There’s ABS, traction control, and a stability control system to stop things getting out of hand. But if your skills permit, you can switch the assists off, and rely on the mechanical grip the car offers, without any intervention from the electronics – something that’s probably best saved for trackdays.
If it all does go a bit pear-shaped then front, side and curtain airbags will hopefully keep you intact. There’s also an airbag for the driver’s knee.
The best bit is that you won’t have to leave your kids at home because there are Isofix child-seat mounts on the car too.
The base version of the GT86 comes with quite a bit of kit as standard (such as a touch-screen display, Bluetooth and iPod connectivity, cruise control and stability control), so you could argue it does offer decent value for money. The GT86 also comes with a five year/100,000 mile warranty, so that does give you piece of mind if it does indeed go wrong during that time.

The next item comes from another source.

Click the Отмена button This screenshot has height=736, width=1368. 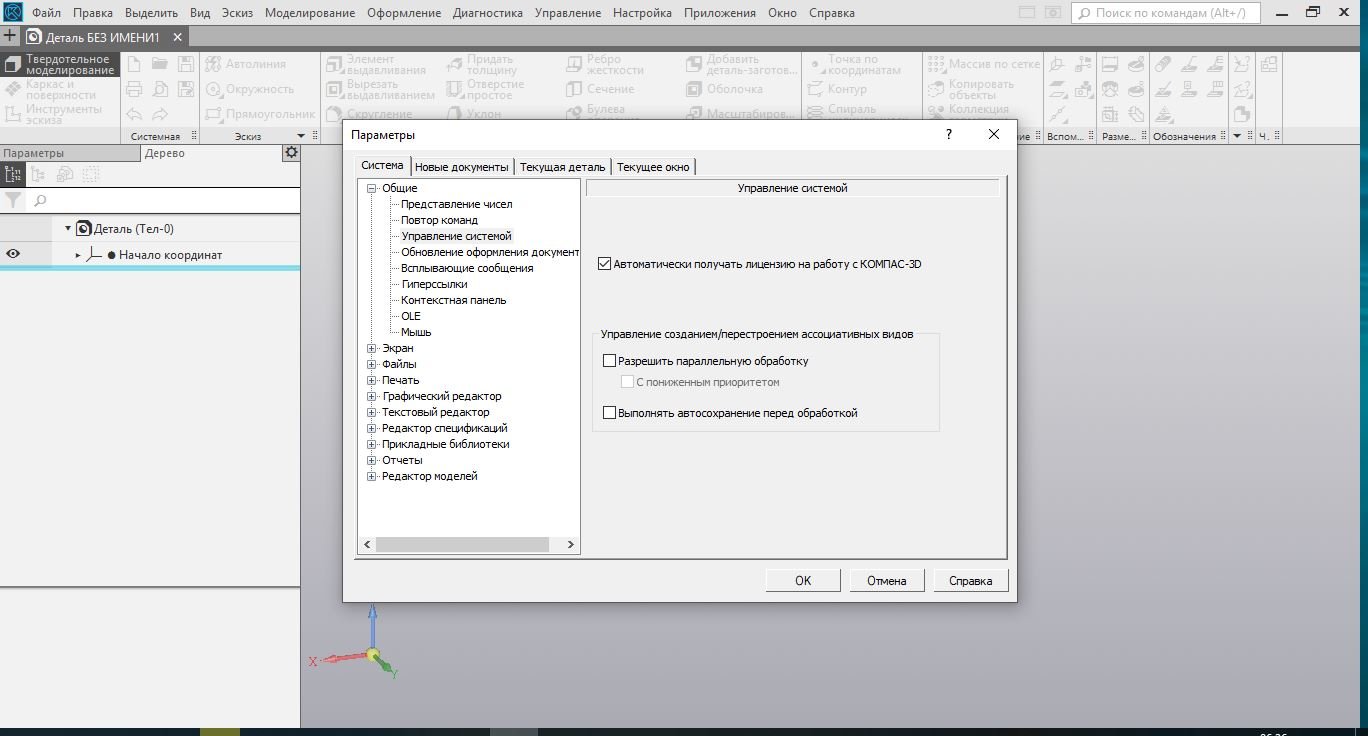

There are, though, a few areas where the GT86 comes across as a bit pricey – adding some optional extras, such as the infotainment system and even metallic paint, does boost the price up noticeably, and it goes without saying that a few sports cars and similarly priced hot hatchbacks do offer more practicality, better levels of refinement and superior efficiency over what the Toyota can muster. You could look at a Golf GTI for a little bit more money, and that would up the performance and quality levels fairly substantially.
Still, the GT86 is still a car you could live with (just) on a daily basis, and very few cars of this type that are on sale for this amount of money can beat the Toyota in terms of pure driver involvement.
Toyota GT86 facelift
Toyota has revealed a facelifted GT86 that sports new bumpers with LED headlights and brake lights and new 10-spoke alloy wheels. Stereo controls are now fitted to the steering wheel and you can choose to specify a leather and Alcantara-trimmed interior. Thankfully, the charismatic engine and gearbox combination remains unchanged. The updated GT86 should cost approximately the same as the current model (£22,700) when it goes on sale.

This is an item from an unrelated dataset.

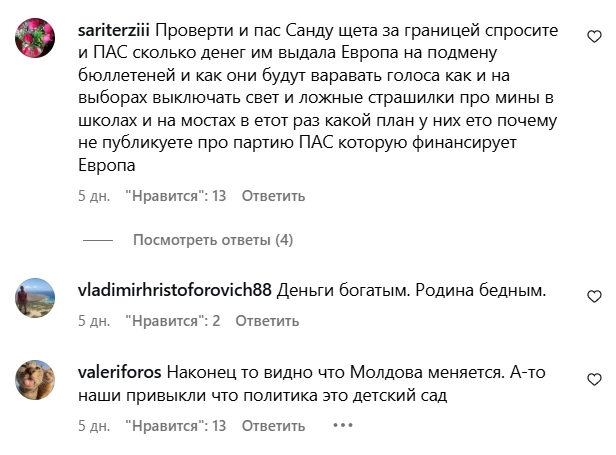Click the "5 дн." timestamp under vladimirhristoforovich88's comment

(x=93, y=321)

If you’re a fan of the GT86 but don’t like the way it looks, then there’s always the Subaru BRZ – underneath, bar a few minor suspension changes, it’s identical to the Toyota (though we should be saying the BRZ is identical to the GT86, because Subaru did all the technical work on the cars). There’s a slight difference between the two cars, and that’s the way they handle. The reviews suggest that the Subaru has more precise steering while the Toyota is more happy to slide the back end out in enthusiastic driving.
Very few cars in recent memory have been as highly anticipated as the new Toyota GT86 – with a long gestation period and endless teases at its proposed brilliance, everyone was expecting the new Japanese sports car to be a game changer. And although not all the experts agree with that last bit, their verdict on it being a great, affordable performance machine is nigh on unanimous.
Whilst it might not be as practical, as plush or as user-friendly as some of its rivals, hardly any can match the GT86 as a driving tool. It doesn’t radically change the game, but there’s no denying that there’s plenty to like about the Toyota from a “purist’s point of view”.